## Passage provided

Kinney was not an actor in high school

If you thought that Kinney’s muscular frame suggested he may have been an athlete at some point, then you were correct. The buff star reportedly grew up playing volleyball for his high school — Lancaster Mennonite School in Lancaster, Pennsylvania — and was so good that the Daily Mail once claimed he was a local “hero.” “Taylor was one of our best volleyball players. He was in the team with me,” former teammate Eric Kinnel told the Daily Mail. “I remember he took the team to district playoffs. He had a great senior year.”

According to acting superintendent Miles Yoder in the same article, Kinney didn’t pursue drama as a high schooler, instead focusing on sports and religious studies. It was not until he was a sophomore in college that Kinney began to explore acting (per USA Today). In a 2012 interview, Kinney told the newspaper that the theater class he chose as an elective “held my interest outside of the classroom more so than any other subject I’d ever taken.” Still, it would be a few years before Kinney would make it to Hollywood.

He was a boxer in college

Taylor Kinney looking pensive

Acting was not the only thing Kinney began to explore in college, as it turns out that he also took up a new sport — boxing. Kinney’s initial interest in boxing was at least partially developed years before, when he bonded with his grandfather over the sport as a child. “My grandfather was a big boxing fan,” he told Assignment X in a 2013 interview. “… you would see a fighter in the sixth, seventh round start to get fatigued, and then you’d cheer for this fighter and you can get carried away without a firsthand experience of what that’s like in a ring in the seventh round.”

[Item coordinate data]

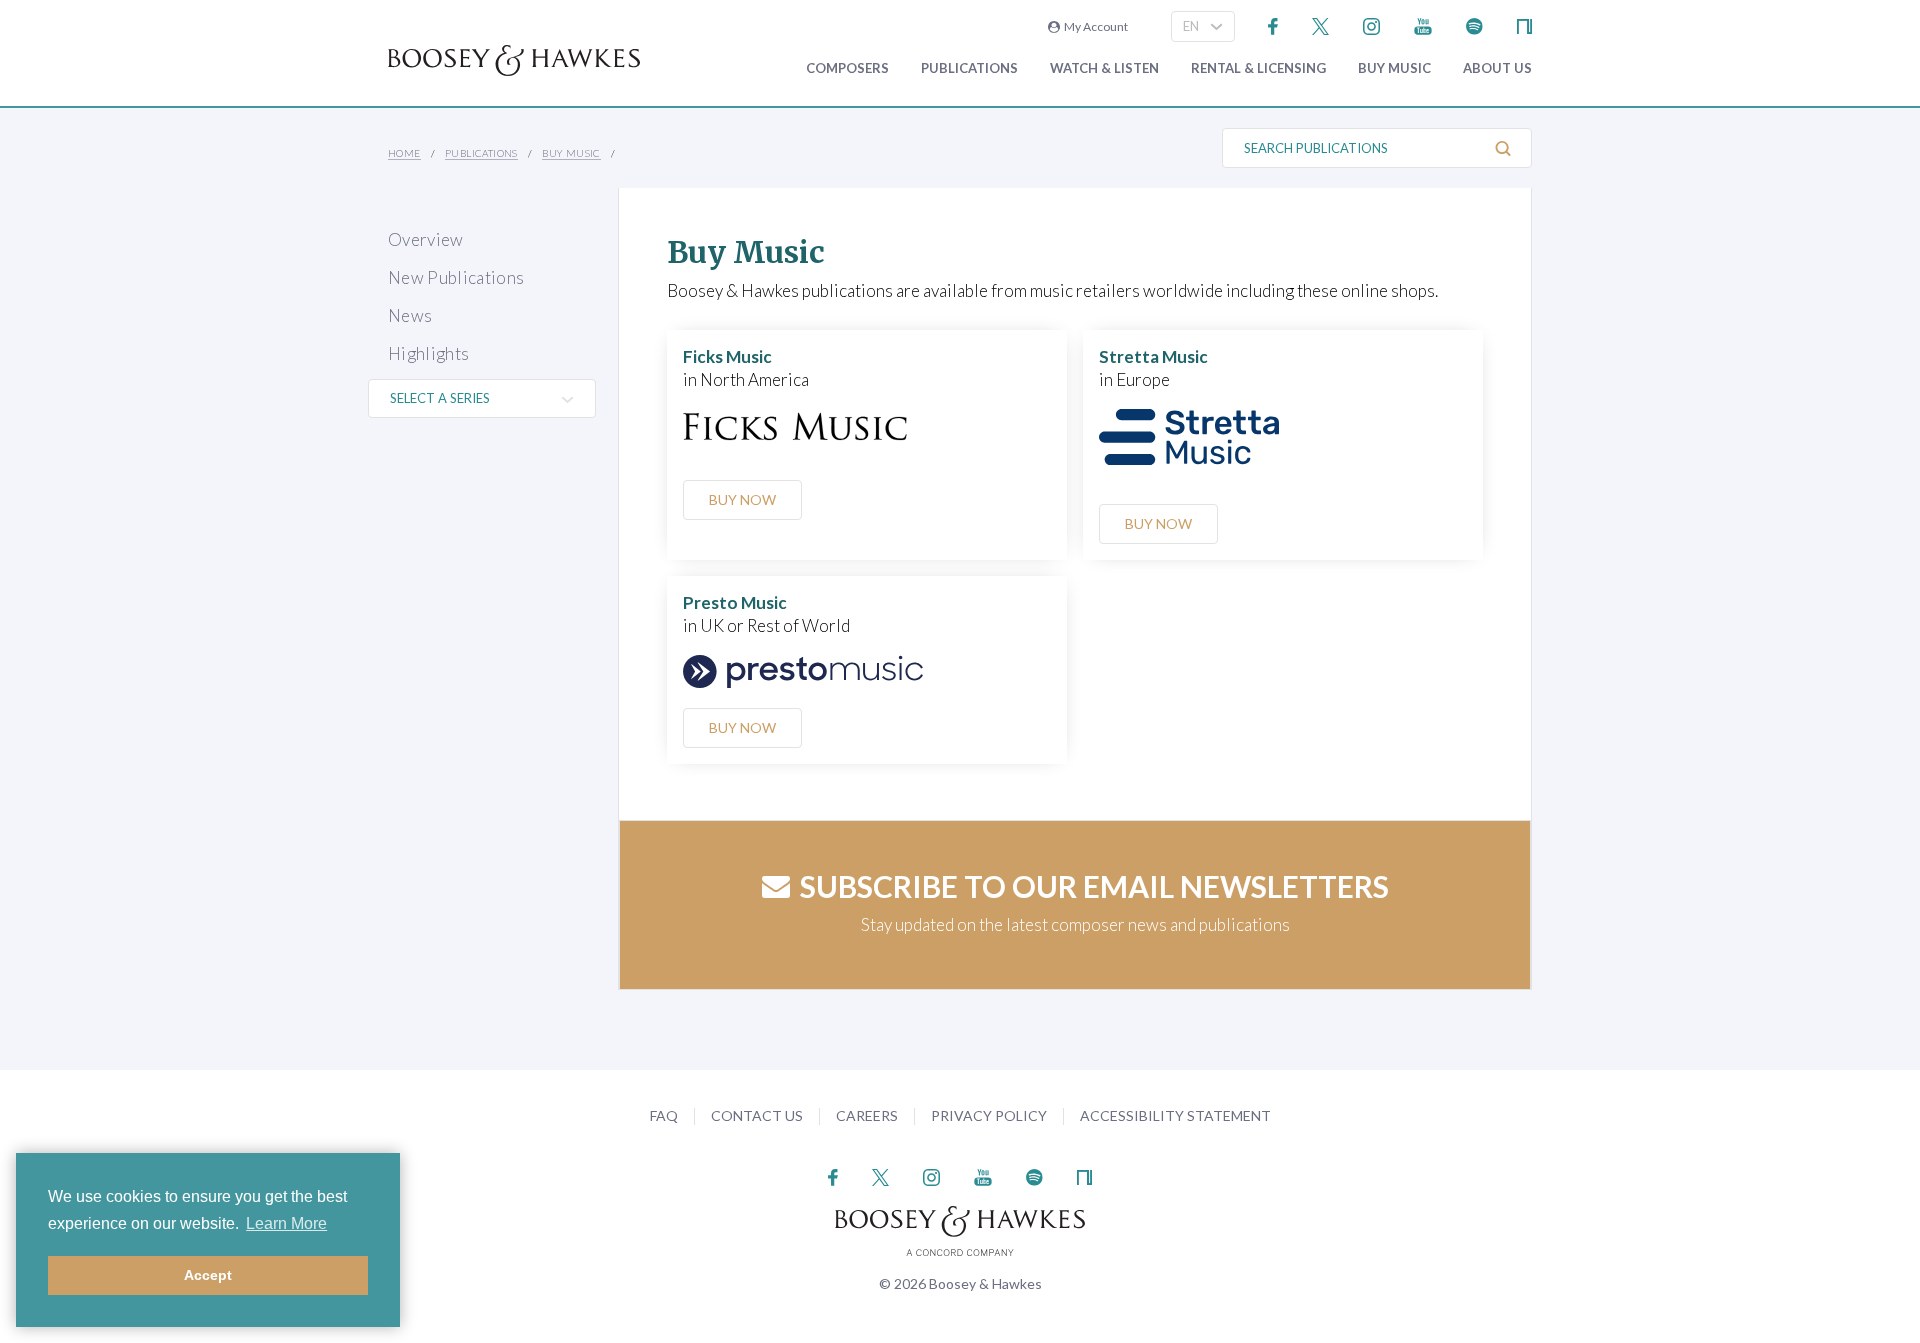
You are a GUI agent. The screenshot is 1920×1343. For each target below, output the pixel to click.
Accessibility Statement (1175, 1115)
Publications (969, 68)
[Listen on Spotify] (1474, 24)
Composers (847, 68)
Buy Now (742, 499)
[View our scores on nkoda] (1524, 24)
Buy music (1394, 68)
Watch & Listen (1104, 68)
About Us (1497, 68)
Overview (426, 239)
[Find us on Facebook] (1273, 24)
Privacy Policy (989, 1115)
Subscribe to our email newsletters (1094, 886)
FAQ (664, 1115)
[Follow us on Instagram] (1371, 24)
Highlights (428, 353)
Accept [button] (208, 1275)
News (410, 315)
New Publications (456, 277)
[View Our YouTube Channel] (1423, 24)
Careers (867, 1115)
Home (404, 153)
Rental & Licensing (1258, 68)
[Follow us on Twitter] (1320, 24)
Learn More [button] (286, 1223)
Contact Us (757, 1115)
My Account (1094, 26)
==
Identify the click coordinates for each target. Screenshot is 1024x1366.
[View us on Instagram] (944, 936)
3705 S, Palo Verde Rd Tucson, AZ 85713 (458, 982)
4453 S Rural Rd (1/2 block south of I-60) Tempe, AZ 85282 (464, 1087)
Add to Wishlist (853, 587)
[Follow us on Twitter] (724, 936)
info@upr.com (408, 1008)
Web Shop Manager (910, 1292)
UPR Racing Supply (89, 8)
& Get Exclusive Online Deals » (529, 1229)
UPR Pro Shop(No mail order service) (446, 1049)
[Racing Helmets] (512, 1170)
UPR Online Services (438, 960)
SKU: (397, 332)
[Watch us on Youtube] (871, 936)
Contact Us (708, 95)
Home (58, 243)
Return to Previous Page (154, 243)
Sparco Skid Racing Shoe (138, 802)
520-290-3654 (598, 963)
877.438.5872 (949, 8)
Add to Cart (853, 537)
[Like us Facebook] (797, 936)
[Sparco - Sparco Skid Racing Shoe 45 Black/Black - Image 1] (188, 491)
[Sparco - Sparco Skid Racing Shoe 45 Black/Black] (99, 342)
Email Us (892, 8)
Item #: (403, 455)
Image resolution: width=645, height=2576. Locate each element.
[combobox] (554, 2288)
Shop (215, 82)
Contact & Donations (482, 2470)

## Tasks for this exercise
1: Using the passage on Taylor Kinney, explain how his interest in boxing had already started before he took up the sport in college.
2: List every news outlet or publication that the Taylor Kinney passage cites as a source.
3: Reproduce the portion of the Taylor Kinney passage between "According to acting" and "it to Hollywood.", inclusive.

## Complete answers
1: His interest in boxing was partly developed years earlier, when he bonded with his grandfather over the sport as a child. His grandfather was a big boxing fan.

2:
- Daily Mail
- USA Today
- Assignment X

3:
According to acting superintendent Miles Yoder in the same article, Kinney didn’t pursue drama as a high schooler, instead focusing on sports and religious studies. It was not until he was a sophomore in college that Kinney began to explore acting (per USA Today). In a 2012 interview, Kinney told the newspaper that the theater class he chose as an elective “held my interest outside of the classroom more so than any other subject I’d ever taken.” Still, it would be a few years before Kinney would make it to Hollywood.